Exercise data
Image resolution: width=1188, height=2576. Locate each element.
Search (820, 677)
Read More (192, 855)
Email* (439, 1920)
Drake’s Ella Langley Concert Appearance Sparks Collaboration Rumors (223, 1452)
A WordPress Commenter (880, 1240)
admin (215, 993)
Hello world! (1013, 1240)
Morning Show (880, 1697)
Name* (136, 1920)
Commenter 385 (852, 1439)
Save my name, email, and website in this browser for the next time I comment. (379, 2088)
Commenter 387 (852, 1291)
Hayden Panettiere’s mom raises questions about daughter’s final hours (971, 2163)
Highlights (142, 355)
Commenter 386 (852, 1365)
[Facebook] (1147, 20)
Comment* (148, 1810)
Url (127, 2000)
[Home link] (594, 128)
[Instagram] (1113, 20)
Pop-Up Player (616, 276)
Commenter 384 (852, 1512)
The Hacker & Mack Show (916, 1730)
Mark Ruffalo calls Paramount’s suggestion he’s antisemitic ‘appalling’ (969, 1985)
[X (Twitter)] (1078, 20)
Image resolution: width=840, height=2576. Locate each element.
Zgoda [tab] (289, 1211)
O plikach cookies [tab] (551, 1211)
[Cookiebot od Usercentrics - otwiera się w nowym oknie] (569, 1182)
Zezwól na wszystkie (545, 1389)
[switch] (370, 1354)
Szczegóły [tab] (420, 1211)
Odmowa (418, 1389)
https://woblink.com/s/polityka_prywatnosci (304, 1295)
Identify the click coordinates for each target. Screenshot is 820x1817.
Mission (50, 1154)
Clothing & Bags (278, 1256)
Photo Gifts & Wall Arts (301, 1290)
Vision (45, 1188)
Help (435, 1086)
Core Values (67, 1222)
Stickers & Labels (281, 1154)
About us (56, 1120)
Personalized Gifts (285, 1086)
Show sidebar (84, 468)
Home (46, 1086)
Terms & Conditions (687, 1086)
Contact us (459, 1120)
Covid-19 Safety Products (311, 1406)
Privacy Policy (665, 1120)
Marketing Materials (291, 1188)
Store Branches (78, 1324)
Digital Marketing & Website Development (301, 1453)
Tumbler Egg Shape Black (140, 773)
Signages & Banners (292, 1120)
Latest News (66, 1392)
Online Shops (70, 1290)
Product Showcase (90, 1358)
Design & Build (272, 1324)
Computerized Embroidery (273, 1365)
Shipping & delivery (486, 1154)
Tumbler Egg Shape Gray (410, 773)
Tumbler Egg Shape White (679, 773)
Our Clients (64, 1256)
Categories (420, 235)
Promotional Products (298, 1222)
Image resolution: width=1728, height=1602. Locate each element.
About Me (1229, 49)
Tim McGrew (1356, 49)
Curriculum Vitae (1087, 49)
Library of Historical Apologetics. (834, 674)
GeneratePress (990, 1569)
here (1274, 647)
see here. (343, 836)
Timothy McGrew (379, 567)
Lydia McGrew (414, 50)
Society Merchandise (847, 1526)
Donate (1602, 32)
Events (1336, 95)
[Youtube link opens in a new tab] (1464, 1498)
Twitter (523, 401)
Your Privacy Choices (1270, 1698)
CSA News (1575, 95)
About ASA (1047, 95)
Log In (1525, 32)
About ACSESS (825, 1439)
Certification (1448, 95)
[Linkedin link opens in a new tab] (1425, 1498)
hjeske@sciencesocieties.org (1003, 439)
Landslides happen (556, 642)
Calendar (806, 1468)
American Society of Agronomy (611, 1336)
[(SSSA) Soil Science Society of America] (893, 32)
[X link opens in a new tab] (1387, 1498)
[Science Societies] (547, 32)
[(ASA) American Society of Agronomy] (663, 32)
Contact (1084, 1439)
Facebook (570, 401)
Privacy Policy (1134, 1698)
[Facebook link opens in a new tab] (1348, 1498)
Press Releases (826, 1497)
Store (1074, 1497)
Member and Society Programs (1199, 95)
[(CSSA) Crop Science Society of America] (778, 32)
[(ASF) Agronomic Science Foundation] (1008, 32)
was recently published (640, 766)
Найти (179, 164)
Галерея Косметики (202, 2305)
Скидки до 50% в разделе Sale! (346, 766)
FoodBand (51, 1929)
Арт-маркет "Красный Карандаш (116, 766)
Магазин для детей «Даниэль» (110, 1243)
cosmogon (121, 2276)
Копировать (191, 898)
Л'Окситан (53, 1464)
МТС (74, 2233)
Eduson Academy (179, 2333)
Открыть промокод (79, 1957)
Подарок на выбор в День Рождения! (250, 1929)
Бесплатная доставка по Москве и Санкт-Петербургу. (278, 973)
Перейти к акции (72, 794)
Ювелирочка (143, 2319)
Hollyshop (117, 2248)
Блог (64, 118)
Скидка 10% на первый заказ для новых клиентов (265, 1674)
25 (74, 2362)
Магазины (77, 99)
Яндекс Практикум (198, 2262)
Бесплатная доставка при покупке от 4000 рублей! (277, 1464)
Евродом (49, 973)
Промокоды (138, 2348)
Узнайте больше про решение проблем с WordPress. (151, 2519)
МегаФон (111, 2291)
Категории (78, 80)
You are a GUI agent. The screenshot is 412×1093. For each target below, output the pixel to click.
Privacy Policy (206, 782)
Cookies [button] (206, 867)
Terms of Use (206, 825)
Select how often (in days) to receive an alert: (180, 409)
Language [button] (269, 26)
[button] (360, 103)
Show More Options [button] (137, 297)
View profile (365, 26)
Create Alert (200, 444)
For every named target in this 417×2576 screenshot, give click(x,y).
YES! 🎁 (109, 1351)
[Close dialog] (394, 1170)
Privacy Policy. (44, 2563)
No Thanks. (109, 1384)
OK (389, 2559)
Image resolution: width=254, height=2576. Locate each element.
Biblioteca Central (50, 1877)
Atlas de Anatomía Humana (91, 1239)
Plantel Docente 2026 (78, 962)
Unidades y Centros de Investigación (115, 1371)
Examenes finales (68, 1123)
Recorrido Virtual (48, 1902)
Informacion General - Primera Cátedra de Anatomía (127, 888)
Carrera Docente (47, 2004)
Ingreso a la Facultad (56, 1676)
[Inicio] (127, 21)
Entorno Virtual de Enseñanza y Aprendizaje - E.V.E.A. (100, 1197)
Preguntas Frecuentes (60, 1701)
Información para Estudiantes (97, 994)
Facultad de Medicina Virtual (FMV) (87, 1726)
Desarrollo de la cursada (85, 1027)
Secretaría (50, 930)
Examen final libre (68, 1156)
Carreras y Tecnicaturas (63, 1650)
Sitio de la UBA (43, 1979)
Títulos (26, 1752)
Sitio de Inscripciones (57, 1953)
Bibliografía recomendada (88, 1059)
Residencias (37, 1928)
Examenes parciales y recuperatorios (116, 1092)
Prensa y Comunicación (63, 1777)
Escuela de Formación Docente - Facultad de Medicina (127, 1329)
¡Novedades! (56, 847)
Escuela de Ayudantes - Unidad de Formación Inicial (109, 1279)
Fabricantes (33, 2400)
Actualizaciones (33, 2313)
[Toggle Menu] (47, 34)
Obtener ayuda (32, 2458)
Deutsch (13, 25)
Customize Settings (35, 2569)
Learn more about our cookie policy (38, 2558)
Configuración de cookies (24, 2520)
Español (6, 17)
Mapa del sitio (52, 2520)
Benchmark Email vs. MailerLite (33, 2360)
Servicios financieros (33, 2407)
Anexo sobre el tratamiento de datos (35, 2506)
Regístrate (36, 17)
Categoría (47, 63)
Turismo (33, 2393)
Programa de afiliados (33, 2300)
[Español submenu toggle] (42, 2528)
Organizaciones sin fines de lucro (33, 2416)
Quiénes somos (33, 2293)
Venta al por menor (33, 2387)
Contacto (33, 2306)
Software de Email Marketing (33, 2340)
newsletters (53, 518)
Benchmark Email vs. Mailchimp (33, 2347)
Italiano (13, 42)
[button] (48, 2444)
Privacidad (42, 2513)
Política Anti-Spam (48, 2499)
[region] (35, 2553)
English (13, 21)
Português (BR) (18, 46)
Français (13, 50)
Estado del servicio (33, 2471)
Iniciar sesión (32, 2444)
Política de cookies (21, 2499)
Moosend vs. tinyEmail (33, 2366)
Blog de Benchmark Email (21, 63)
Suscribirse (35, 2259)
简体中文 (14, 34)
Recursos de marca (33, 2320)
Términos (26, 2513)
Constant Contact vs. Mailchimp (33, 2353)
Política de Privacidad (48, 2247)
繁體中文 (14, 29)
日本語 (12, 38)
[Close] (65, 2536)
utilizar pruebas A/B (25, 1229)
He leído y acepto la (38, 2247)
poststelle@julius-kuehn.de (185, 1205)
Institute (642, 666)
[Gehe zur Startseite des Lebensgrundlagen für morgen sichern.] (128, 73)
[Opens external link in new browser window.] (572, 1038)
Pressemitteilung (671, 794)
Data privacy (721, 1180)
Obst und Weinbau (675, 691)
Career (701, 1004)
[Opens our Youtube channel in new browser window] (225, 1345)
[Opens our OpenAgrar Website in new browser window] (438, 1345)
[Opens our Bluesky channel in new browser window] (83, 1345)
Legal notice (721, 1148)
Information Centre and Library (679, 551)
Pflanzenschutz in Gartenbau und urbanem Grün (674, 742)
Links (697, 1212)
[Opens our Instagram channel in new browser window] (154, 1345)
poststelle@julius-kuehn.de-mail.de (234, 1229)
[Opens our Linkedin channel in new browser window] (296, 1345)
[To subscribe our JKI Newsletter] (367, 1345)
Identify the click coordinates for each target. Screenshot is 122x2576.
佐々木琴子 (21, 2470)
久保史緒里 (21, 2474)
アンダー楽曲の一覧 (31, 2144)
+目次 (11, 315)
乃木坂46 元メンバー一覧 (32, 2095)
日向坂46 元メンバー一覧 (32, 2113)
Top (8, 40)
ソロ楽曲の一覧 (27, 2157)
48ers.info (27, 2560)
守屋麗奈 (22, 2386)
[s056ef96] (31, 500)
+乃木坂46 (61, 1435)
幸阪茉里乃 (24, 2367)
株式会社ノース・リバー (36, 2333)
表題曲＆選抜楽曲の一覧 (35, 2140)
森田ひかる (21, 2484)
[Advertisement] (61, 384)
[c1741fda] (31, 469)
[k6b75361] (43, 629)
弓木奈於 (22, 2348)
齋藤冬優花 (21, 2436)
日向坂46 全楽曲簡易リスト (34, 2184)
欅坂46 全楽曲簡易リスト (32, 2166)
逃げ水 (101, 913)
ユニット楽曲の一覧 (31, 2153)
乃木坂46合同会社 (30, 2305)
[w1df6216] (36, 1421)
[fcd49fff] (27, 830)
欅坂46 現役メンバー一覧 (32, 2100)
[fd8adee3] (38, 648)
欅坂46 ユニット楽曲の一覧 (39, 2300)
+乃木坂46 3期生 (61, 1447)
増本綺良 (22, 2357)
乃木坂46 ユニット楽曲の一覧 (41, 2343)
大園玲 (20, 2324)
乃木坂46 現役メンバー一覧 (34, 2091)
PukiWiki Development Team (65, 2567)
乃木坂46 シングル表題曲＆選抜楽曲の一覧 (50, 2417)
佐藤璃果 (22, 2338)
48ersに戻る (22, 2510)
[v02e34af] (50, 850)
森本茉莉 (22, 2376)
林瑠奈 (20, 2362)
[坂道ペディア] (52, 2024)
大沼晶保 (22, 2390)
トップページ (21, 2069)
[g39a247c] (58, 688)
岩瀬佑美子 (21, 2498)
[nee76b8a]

Exercise goal
"Morning Show (880, 1697)" marks the last line to print; print everything from the first line of the data through that line, unchanged, and nothing more.

Answer to this exercise
Image resolution: width=1188, height=2576. Locate each element.
Search (820, 677)
Read More (192, 855)
Email* (439, 1920)
Drake’s Ella Langley Concert Appearance Sparks Collaboration Rumors (223, 1452)
A WordPress Commenter (880, 1240)
admin (215, 993)
Hello world! (1013, 1240)
Morning Show (880, 1697)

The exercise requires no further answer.